→ **What you have to do**: In the listing below, locate the line containing "960x1491 pixels." and copy it and every line after it through the end, exactly as written, leaving out any pictures.
___
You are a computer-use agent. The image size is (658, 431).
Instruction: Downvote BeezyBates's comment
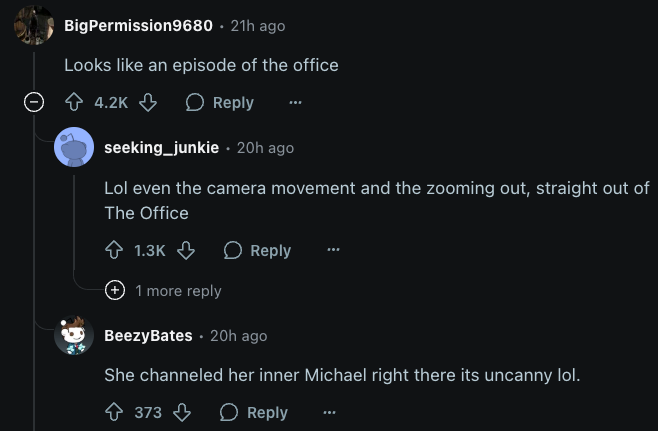point(182,412)
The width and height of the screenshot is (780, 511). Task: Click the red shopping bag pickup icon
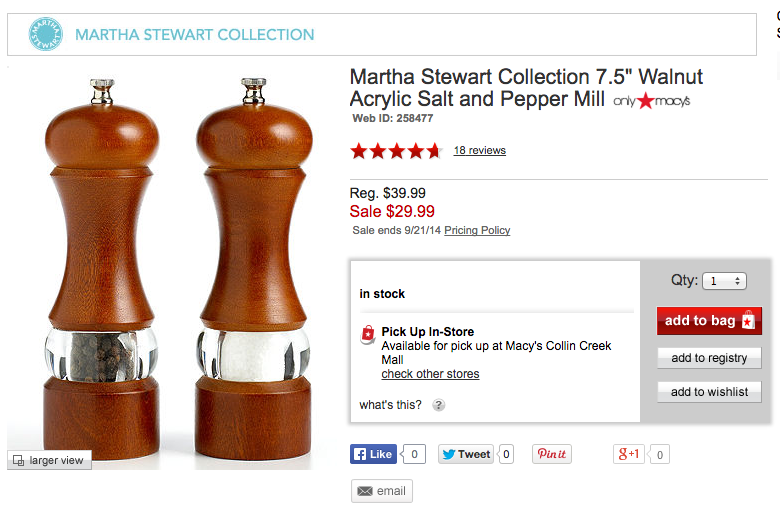[x=367, y=334]
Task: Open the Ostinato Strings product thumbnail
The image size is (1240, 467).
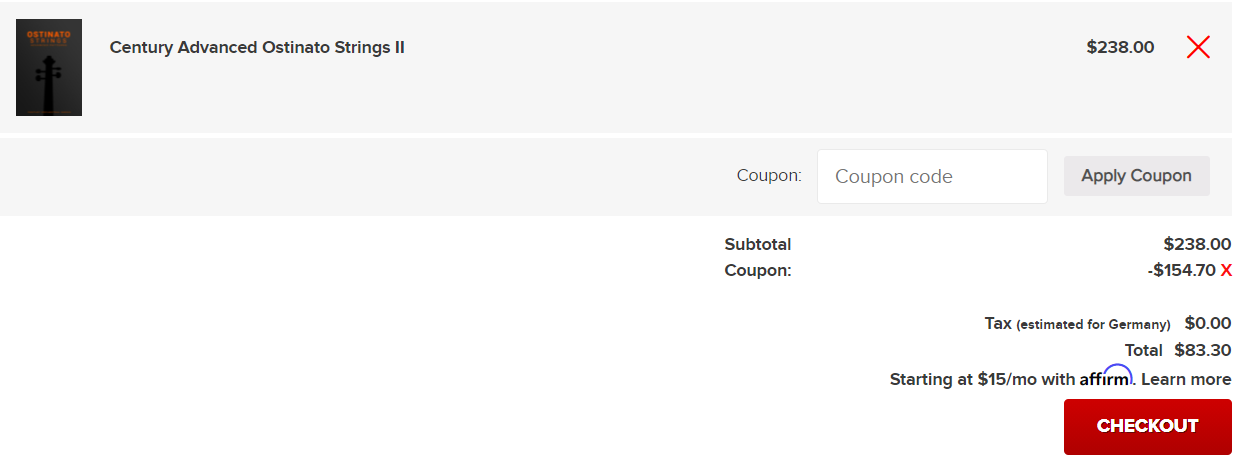Action: pyautogui.click(x=49, y=67)
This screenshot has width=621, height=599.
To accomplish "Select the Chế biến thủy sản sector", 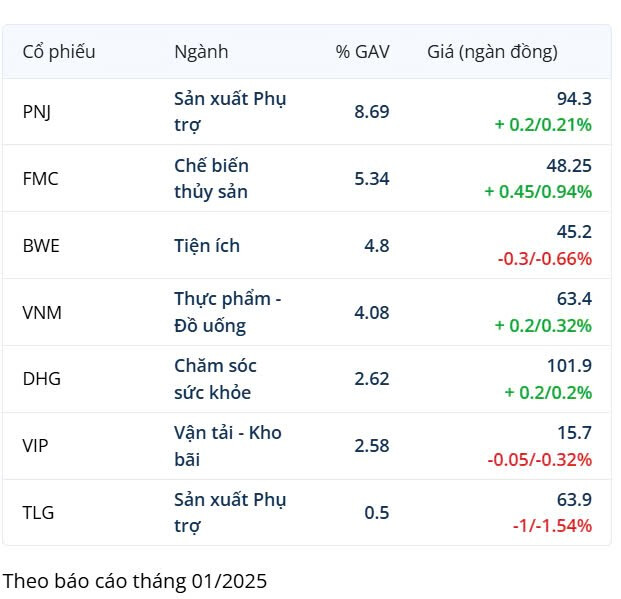I will [211, 178].
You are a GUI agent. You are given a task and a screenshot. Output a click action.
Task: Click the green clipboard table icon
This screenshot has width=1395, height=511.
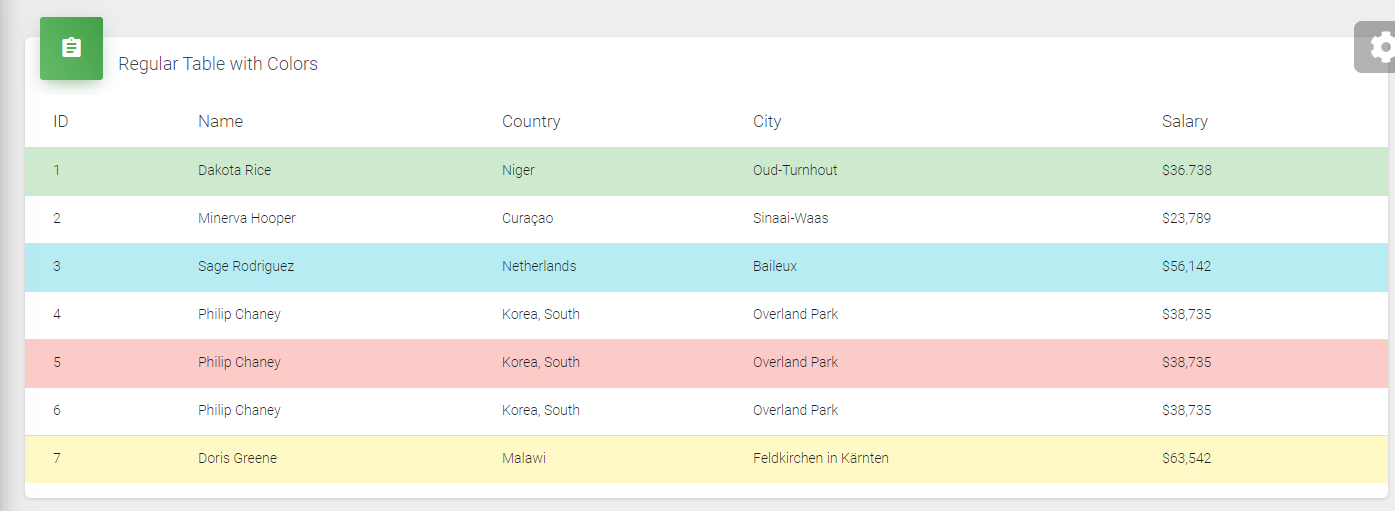pyautogui.click(x=71, y=48)
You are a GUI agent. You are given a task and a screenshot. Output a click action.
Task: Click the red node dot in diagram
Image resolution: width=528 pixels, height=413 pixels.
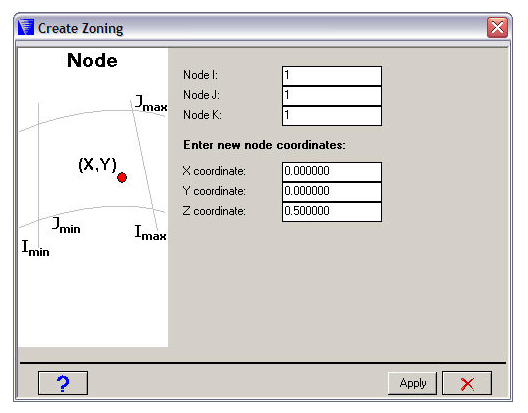(x=122, y=178)
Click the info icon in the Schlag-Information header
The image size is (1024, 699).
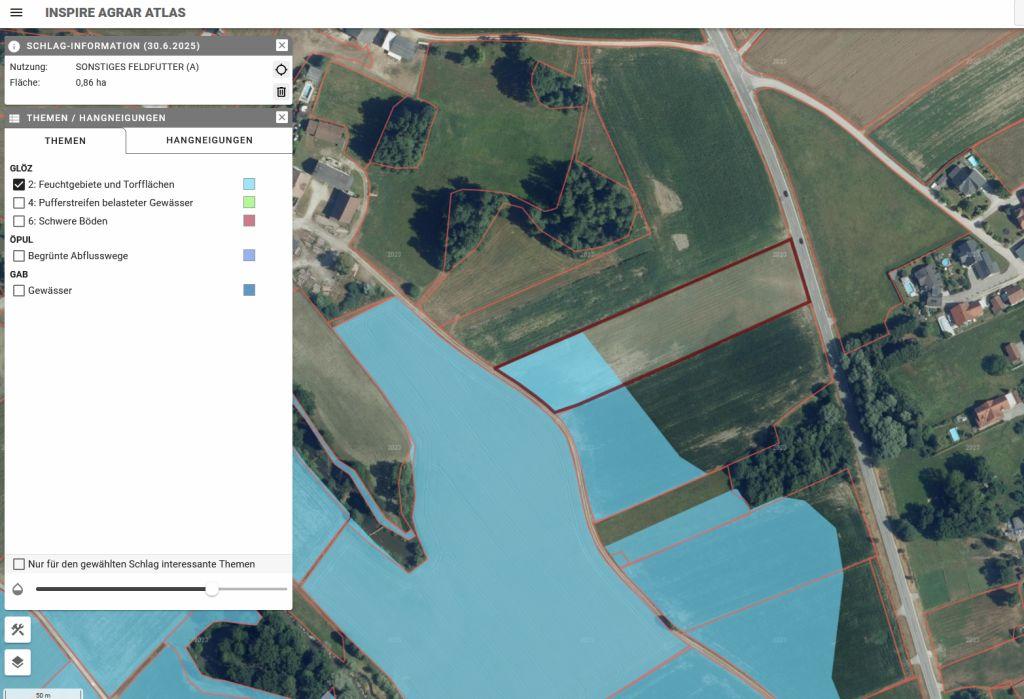[14, 47]

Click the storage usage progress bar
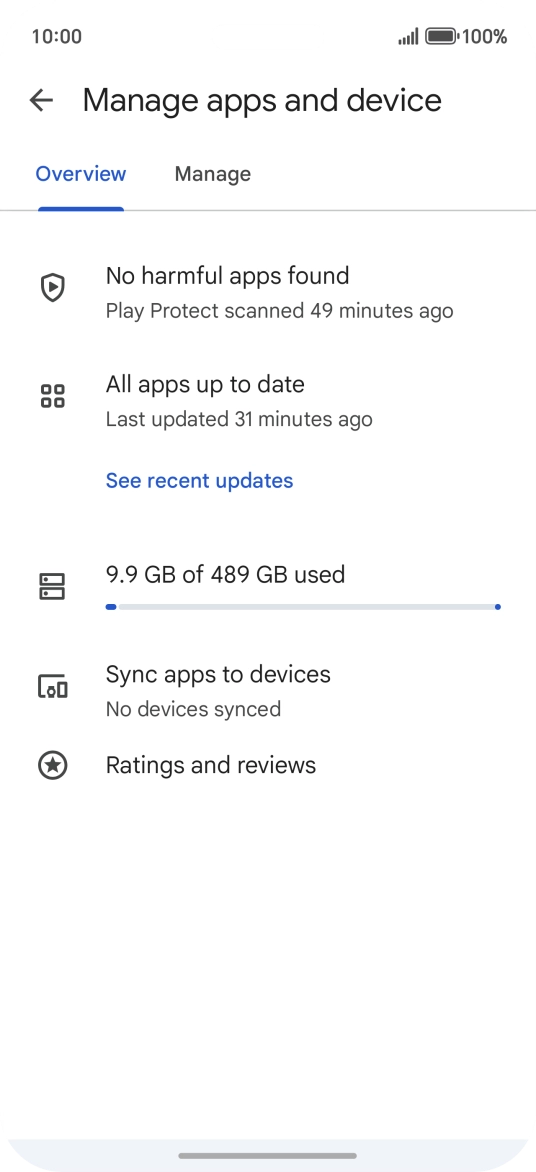tap(304, 607)
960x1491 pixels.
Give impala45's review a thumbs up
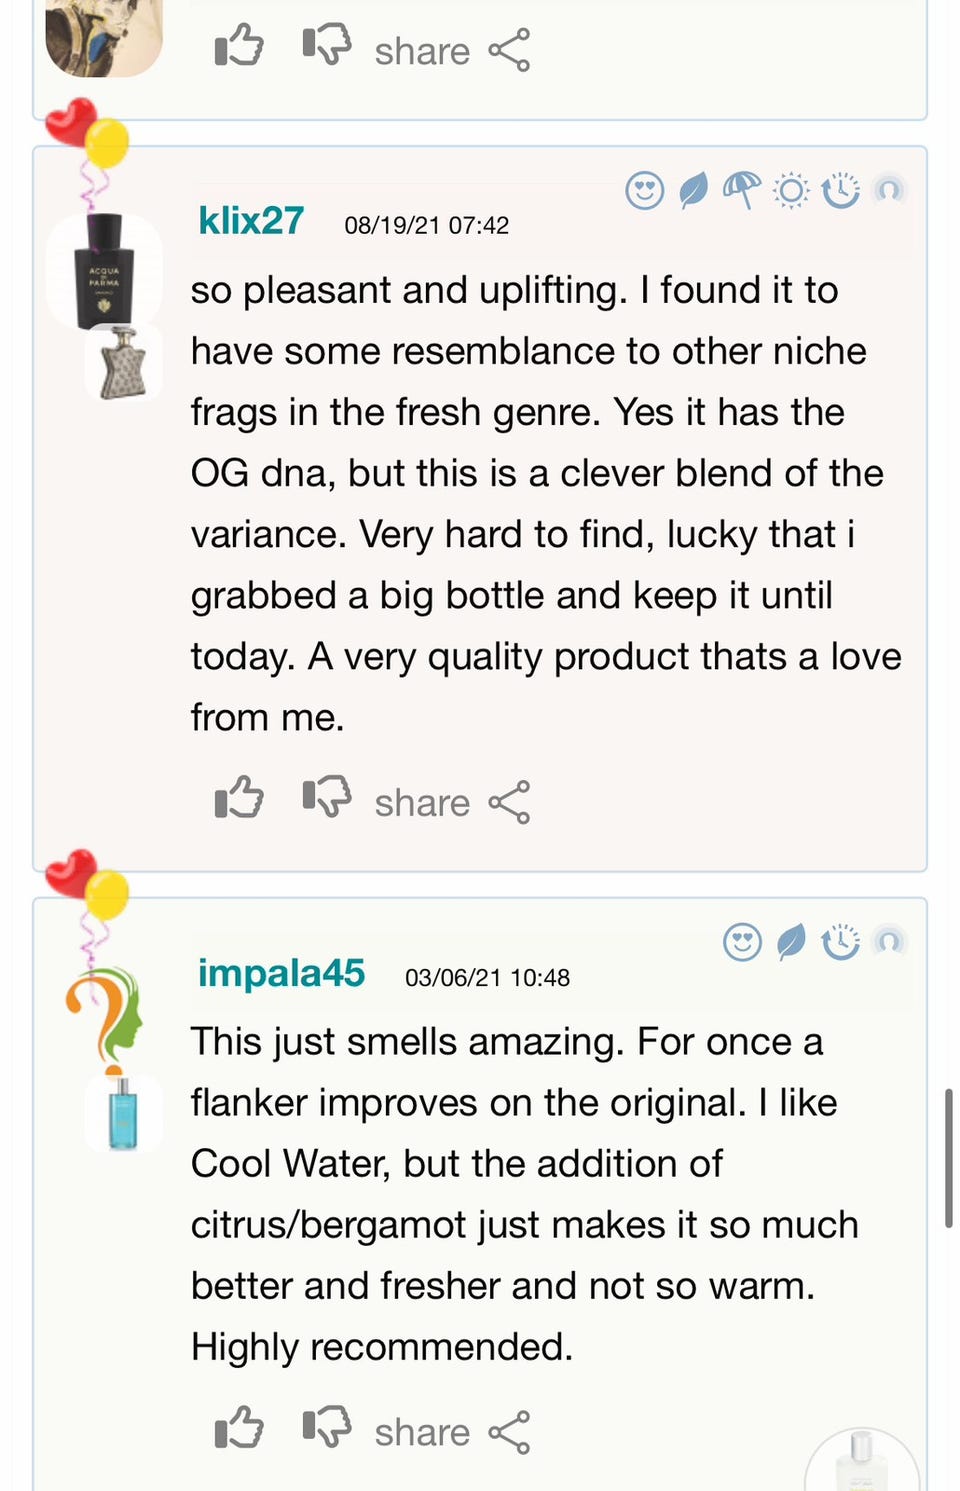pyautogui.click(x=239, y=1428)
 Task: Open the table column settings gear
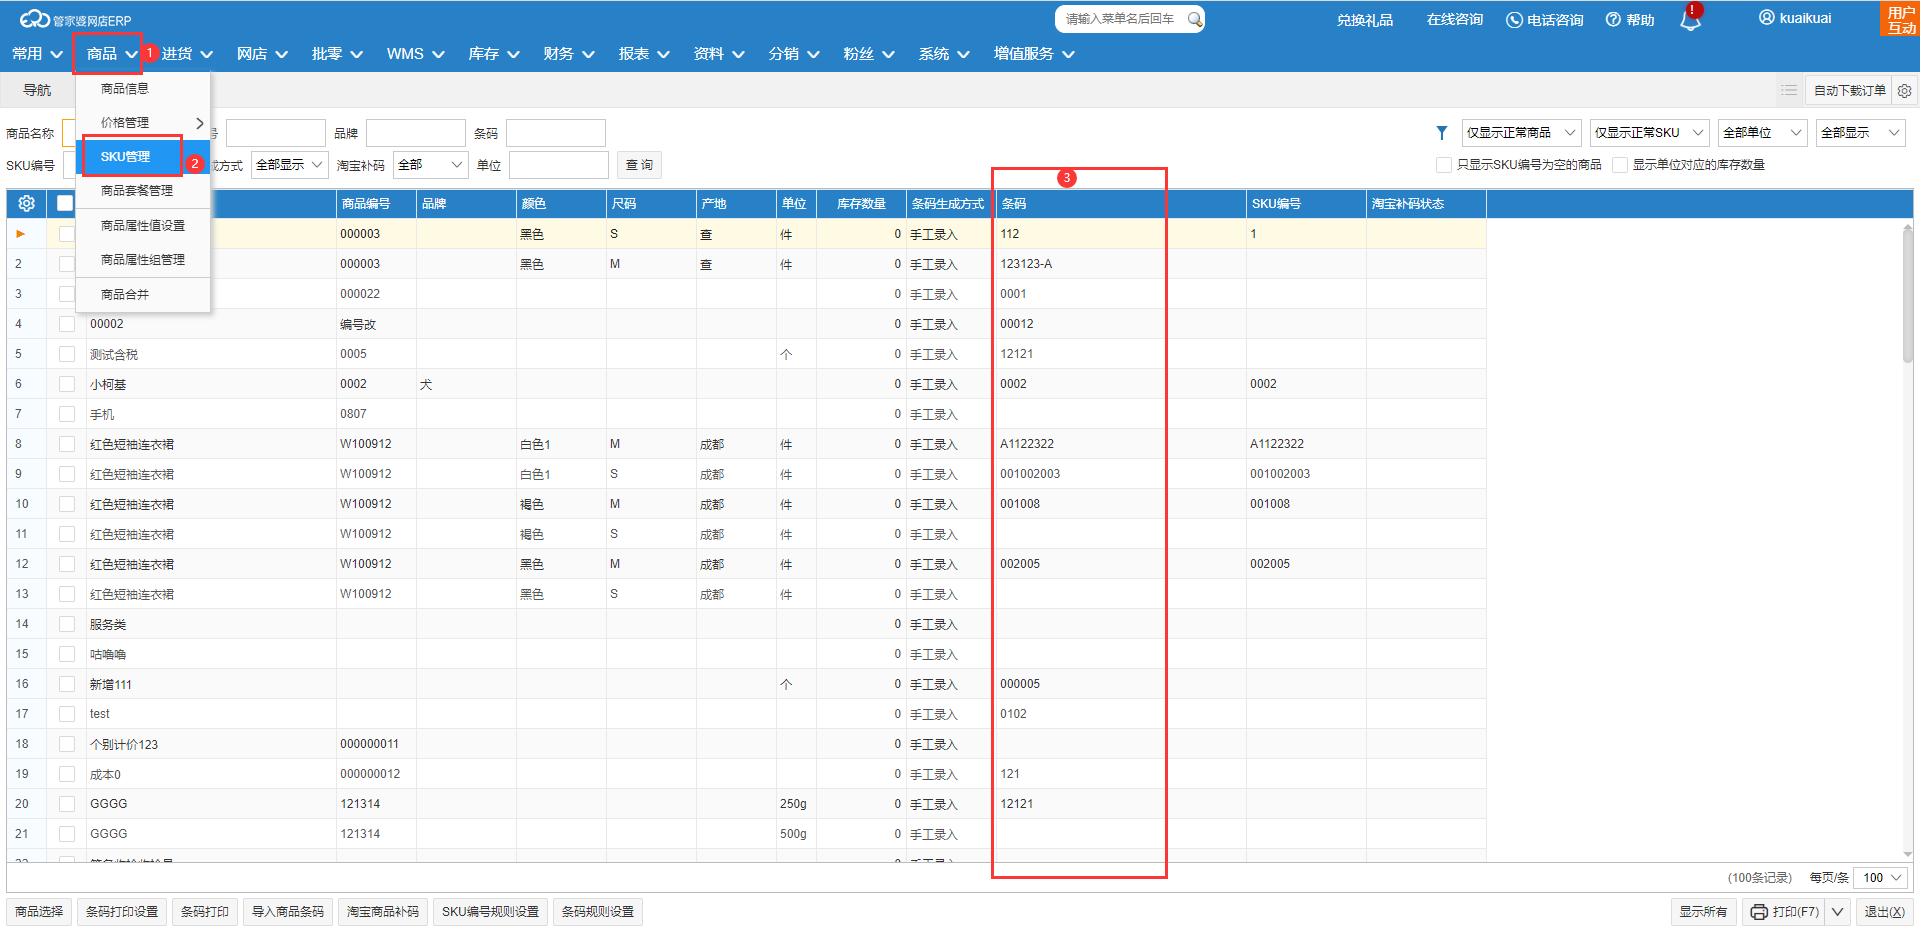(26, 203)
___
→ **Solution to the problem**:
960x1491 pixels.
Give impala45's review a thumbs up
pyautogui.click(x=239, y=1428)
 Task: Open the table column settings gear
(26, 203)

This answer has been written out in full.